I admit I’m not the most objective critic when it comes to Bobby Robson. As a lifelong Ipswich Town fan, some of my happiest childhood memories are linked to Robson’s dream team of the late Seventies and early Eighties: the whole of Suffolk bedecked in blue and white for the 1978 FA Cup Final; his joyful jig across the Town Hall balcony during the 1981 UEFA Cup victory parade; nervously asking for his autograph outside Portman Road one Saturday and getting an avuncular ruffle of the hair to put me at my ease.
Naturally, it wasn’t all silverware and tickertape. I cried when Town narrowly finished league runners-up in 1981 and 1982, then again that summer when Bobby left to take charge of the national team. He had outgrown us, of course - going onto manage clubs across Europe and steer England through two World Cups - but never lost his connection to Ipswich and is still revered there. He was granted the freedom of the town and made the club’s honorary president, with a stand named after him and a statue outside the ground.

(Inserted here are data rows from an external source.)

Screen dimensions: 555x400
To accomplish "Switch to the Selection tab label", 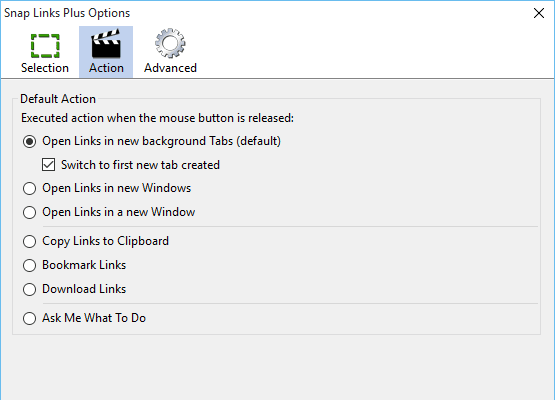I will tap(45, 68).
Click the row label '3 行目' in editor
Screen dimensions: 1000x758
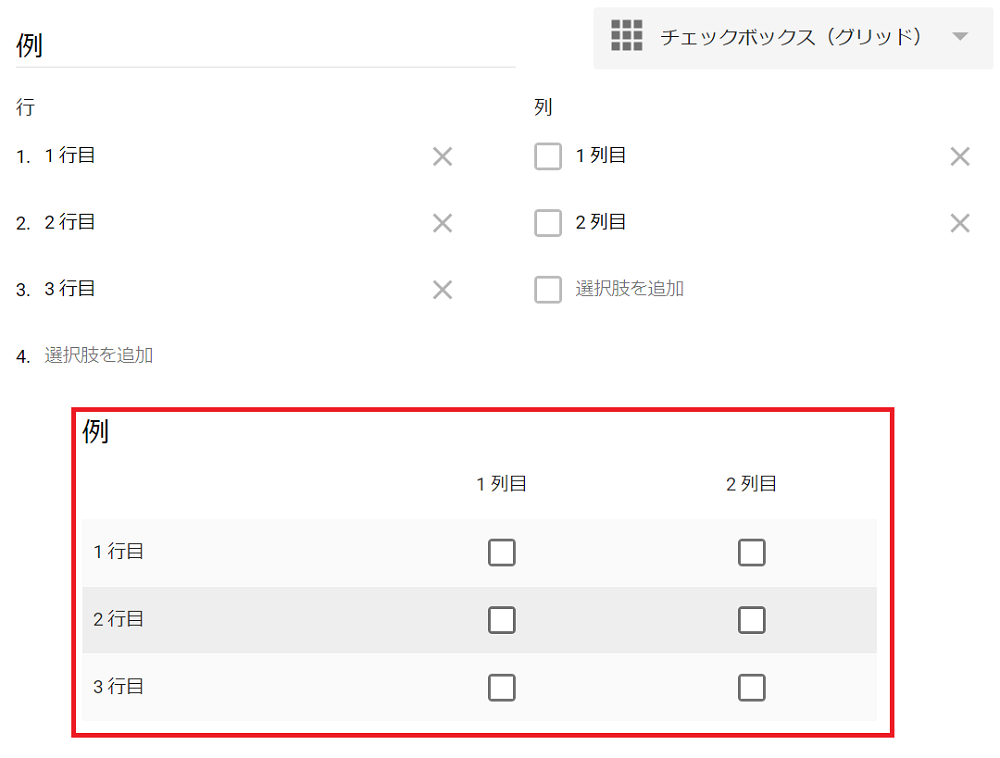coord(70,289)
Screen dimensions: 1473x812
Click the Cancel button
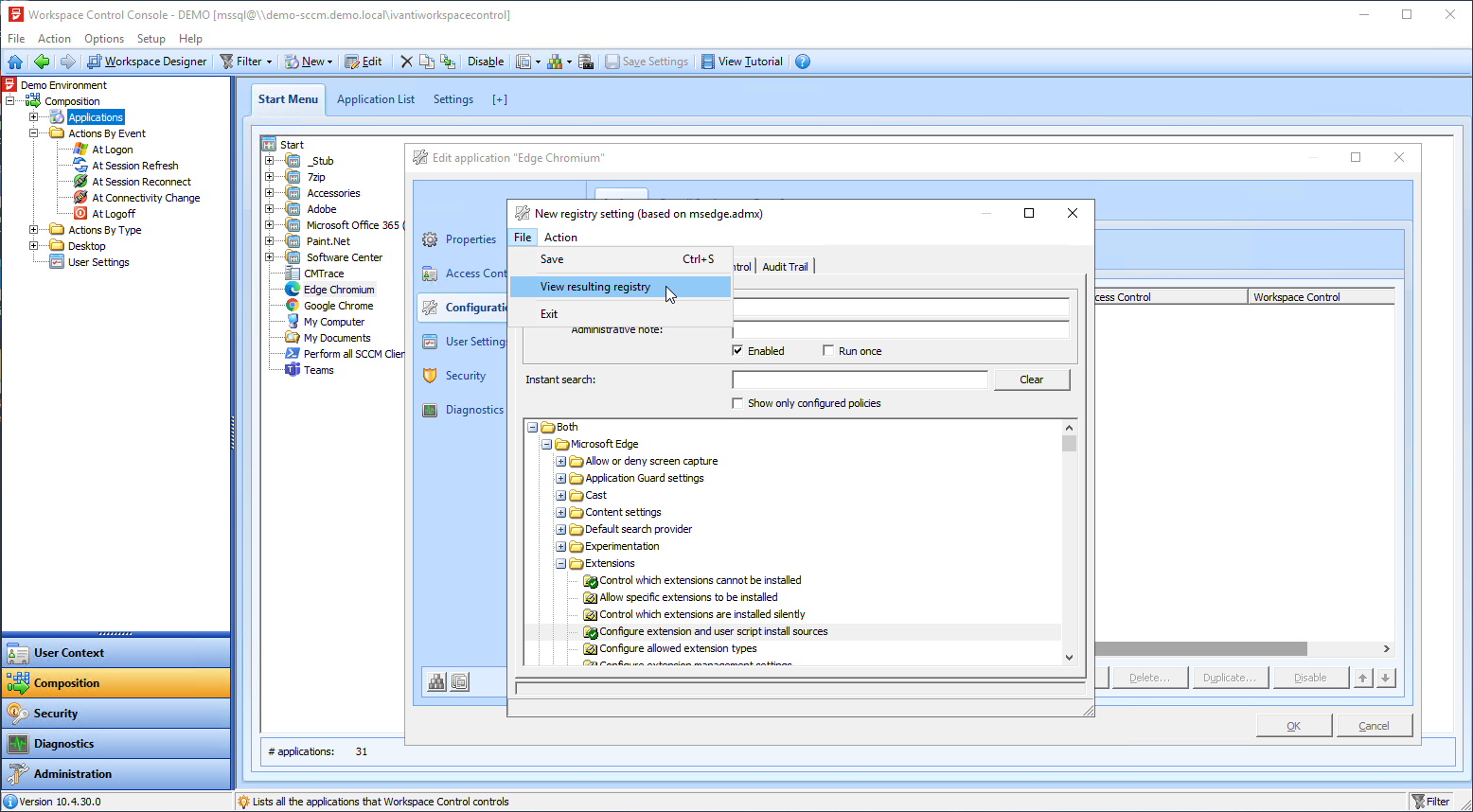[x=1374, y=726]
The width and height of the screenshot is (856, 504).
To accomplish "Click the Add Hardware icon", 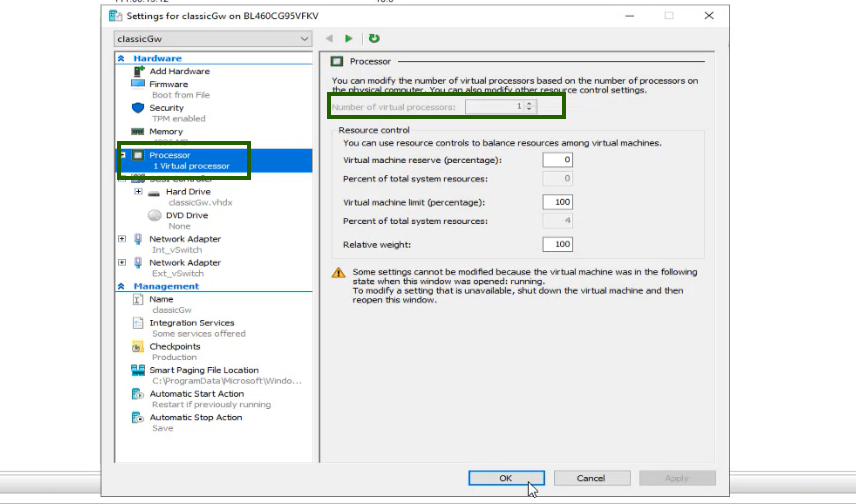I will coord(138,71).
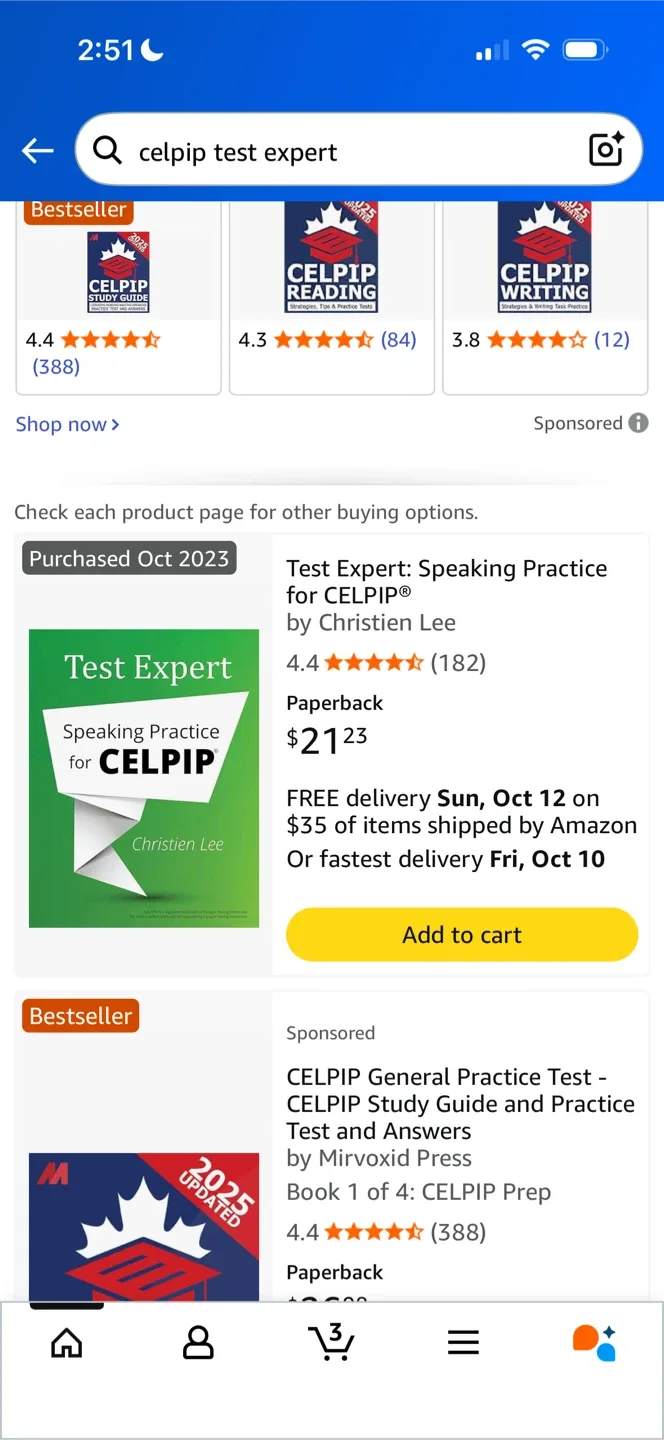Add Test Expert Speaking Practice to cart
Viewport: 664px width, 1440px height.
point(461,934)
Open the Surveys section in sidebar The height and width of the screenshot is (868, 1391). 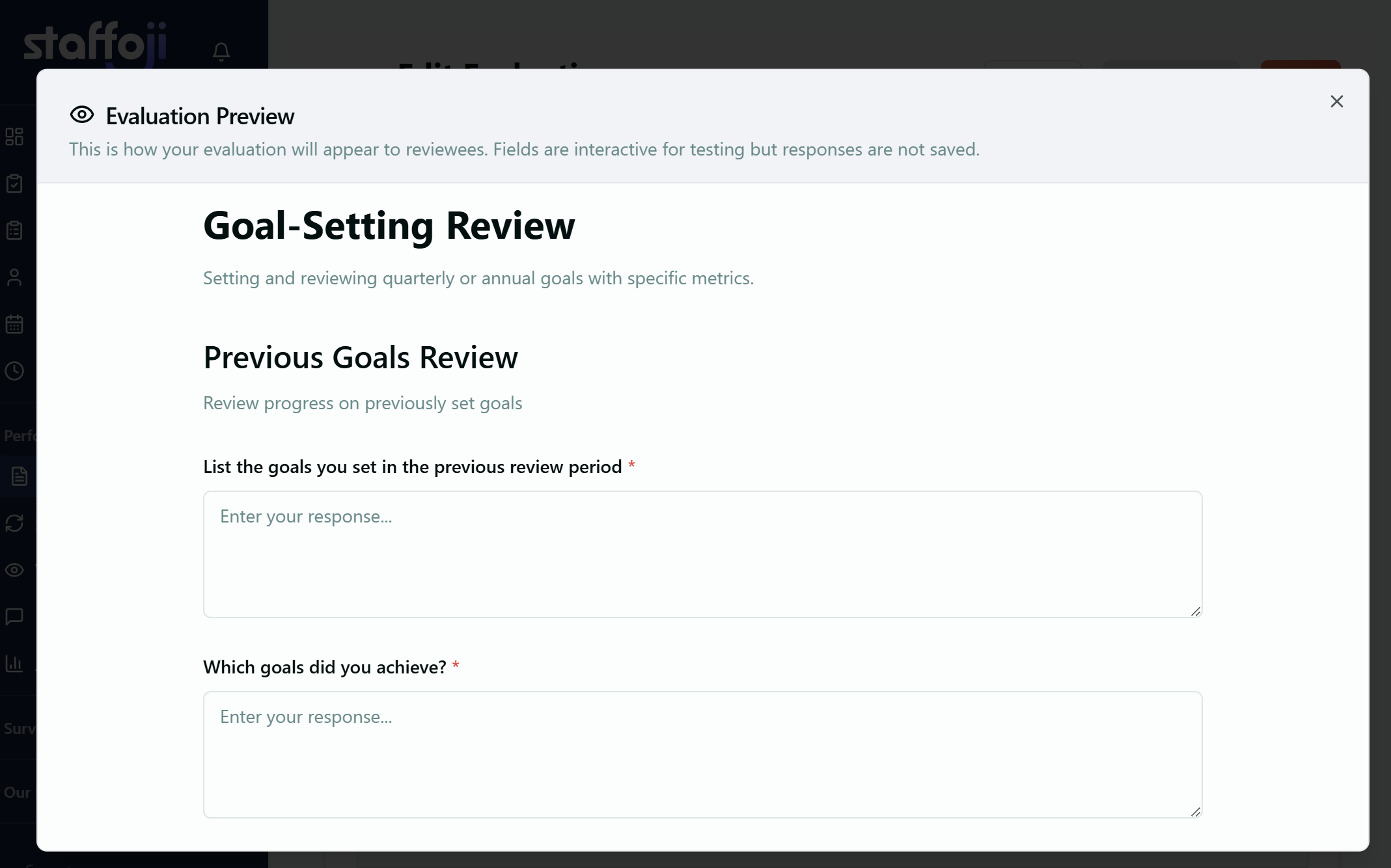click(18, 729)
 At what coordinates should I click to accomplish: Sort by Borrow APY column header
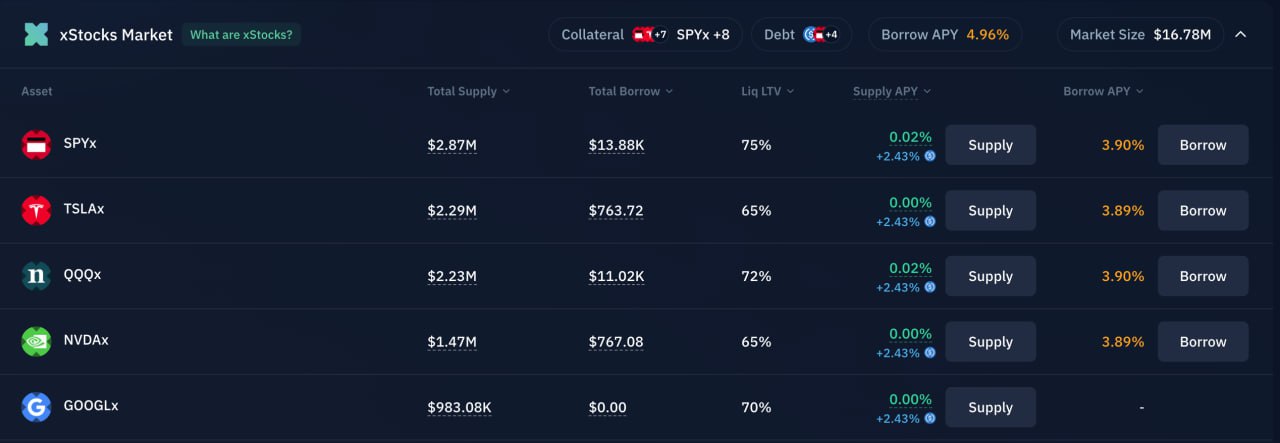click(x=1103, y=91)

There were three Robson-related occasions in adulthood when I wept like a schoolboy all over again: when Sir Bobby was given the Lifetime Achievement Award at BBC Sports Personality Of The Year in 2007; when he died two years later (I tied my old scarf to the railings around the statue, then bought a half-and-half Ipswich and Newcastle commemorative one instead); and when watching this fine film celebrating his refreshingly ordinary life and extraordinary career.